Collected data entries
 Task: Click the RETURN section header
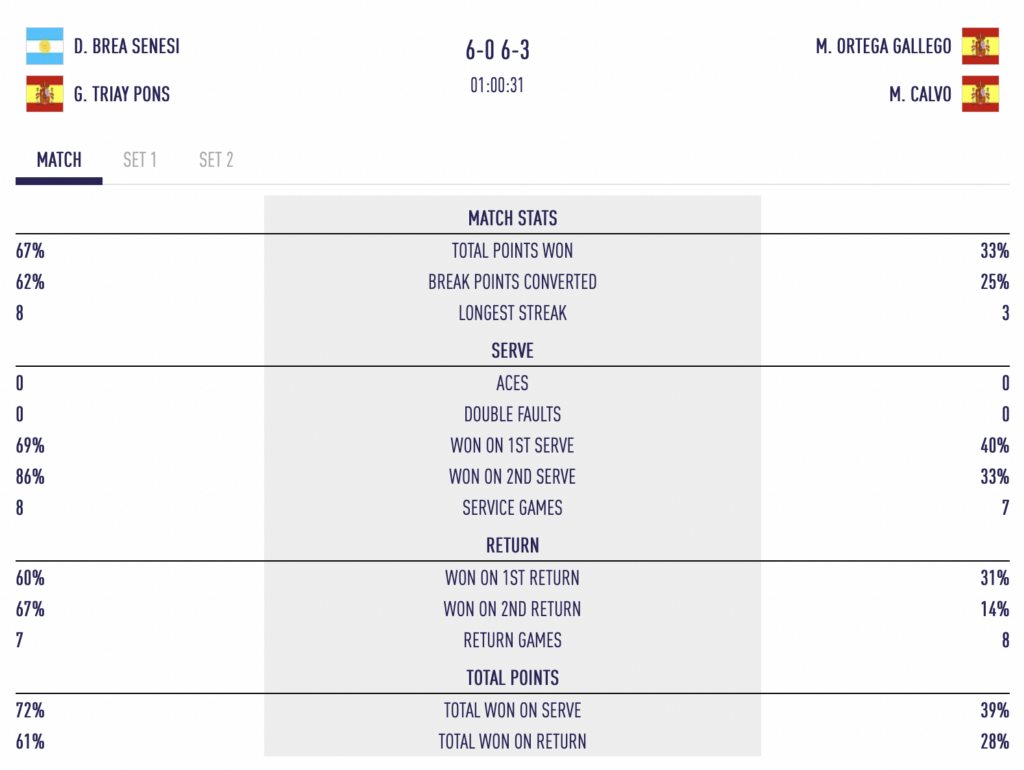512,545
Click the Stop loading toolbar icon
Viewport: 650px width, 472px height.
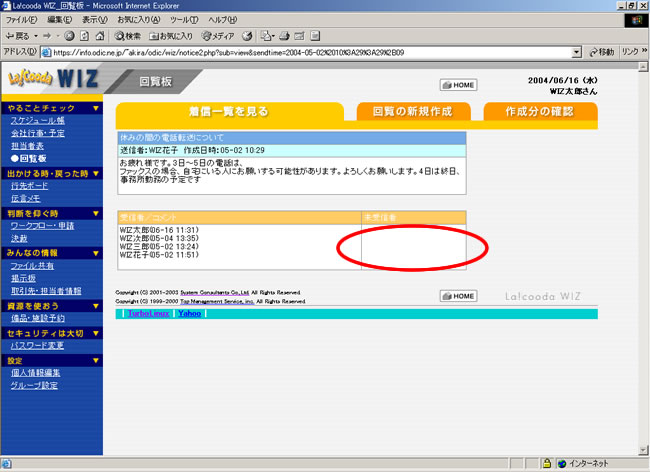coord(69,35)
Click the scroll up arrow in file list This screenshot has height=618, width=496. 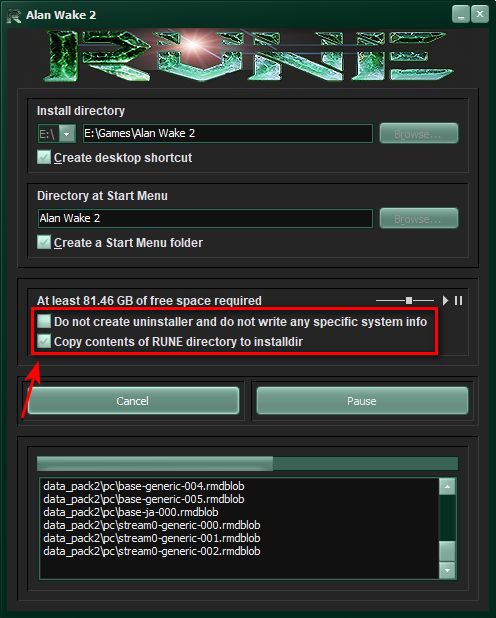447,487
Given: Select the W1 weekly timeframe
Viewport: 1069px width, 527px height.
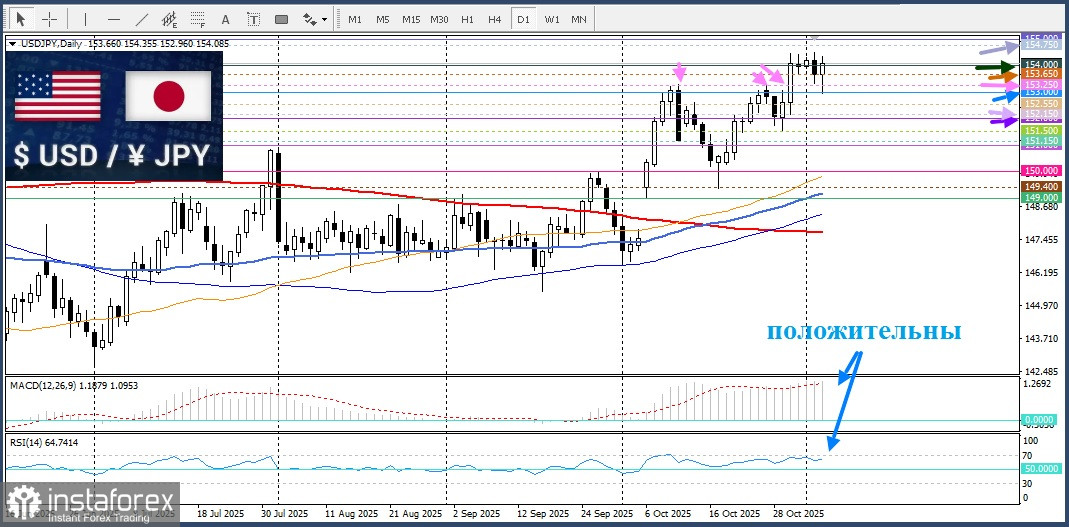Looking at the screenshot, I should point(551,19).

*TASK TO CARRY OUT*: Reproduce, word for word, every line from the one that contains "Given: Select the W1 weekly timeframe" to the end of the data, including both ends; omit all pictures.

*ANSWER BOX*:
Given: Select the W1 weekly timeframe
Viewport: 1069px width, 527px height.
Looking at the screenshot, I should point(551,19).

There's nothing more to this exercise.